Exercise directions
Take the data below and extract the lines from the one with "The width and height of the screenshot is (971, 728)." to the one with "Task: Click 'Een", inclusive, exactly as written.

Extracted records
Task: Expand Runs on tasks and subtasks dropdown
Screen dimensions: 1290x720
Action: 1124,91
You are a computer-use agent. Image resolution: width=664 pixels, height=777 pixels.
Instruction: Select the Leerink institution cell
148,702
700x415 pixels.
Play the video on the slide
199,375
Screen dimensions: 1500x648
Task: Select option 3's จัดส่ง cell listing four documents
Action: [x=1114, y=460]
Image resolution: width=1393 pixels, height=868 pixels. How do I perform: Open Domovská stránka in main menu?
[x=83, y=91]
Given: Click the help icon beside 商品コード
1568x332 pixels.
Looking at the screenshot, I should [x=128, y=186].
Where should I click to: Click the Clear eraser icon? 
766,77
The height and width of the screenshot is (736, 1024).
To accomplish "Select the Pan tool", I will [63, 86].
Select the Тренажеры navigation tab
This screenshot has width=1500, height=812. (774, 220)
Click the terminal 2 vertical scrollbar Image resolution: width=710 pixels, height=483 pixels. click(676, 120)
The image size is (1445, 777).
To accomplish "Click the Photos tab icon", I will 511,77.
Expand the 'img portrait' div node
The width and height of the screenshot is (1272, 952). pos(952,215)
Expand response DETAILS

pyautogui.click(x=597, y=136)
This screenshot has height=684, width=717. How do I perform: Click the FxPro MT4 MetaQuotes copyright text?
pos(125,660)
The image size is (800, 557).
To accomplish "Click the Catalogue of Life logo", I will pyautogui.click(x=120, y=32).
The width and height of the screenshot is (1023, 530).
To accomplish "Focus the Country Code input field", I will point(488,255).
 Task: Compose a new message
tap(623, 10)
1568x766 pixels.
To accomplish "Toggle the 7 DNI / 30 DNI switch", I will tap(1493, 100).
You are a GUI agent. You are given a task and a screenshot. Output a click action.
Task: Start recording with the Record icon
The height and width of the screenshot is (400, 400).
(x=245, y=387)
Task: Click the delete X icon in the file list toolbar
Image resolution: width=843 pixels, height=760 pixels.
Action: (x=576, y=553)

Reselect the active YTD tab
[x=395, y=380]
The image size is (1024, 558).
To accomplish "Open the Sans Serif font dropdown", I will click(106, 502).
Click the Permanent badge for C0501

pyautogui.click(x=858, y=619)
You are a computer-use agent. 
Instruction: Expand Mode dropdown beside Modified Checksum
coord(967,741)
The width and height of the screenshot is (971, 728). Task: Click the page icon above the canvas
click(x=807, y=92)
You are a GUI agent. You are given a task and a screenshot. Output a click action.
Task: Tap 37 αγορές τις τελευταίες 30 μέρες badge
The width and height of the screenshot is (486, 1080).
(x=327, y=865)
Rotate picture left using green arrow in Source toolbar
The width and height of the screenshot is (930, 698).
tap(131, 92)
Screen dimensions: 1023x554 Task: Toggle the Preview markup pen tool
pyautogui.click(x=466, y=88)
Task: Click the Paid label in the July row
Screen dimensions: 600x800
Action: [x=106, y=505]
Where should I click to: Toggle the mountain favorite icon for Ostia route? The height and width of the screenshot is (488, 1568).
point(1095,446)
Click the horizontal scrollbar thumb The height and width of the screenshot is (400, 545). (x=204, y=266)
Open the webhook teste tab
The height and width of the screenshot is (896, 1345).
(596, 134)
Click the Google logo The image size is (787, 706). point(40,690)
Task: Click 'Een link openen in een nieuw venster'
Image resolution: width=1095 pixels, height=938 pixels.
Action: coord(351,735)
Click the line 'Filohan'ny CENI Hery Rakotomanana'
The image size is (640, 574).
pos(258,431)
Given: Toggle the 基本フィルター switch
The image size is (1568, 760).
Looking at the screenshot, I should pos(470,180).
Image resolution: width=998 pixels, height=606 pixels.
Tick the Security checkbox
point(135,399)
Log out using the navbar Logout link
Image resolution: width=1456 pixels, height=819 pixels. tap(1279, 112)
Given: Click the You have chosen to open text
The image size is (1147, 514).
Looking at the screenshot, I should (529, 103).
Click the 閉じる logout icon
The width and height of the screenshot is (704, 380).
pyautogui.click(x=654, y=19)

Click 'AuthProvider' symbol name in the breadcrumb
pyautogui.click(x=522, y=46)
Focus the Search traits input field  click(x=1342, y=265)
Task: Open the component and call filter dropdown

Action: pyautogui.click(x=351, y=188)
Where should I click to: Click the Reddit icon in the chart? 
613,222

Completed task
The width and height of the screenshot is (971, 728). Task: Click the page icon above the canvas
click(x=807, y=92)
You are a GUI agent. You are given a task and a screenshot. Output a click action.
Task: Tap 37 αγορές τις τελευταίες 30 μέρες badge
The width and height of the screenshot is (486, 1080).
(x=327, y=865)
Rotate picture left using green arrow in Source toolbar
The width and height of the screenshot is (930, 698).
tap(131, 92)
Screen dimensions: 1023x554 Task: Toggle the Preview markup pen tool
pyautogui.click(x=466, y=88)
Task: Click the Paid label in the July row
Screen dimensions: 600x800
Action: [x=106, y=505]
Where should I click to: Toggle the mountain favorite icon for Ostia route? The height and width of the screenshot is (488, 1568).
point(1095,446)
Click the horizontal scrollbar thumb The height and width of the screenshot is (400, 545). (x=204, y=266)
Open the webhook teste tab
The height and width of the screenshot is (896, 1345).
(596, 134)
Click the Google logo The image size is (787, 706). point(40,690)
Task: Click 'Een link openen in een nieuw venster'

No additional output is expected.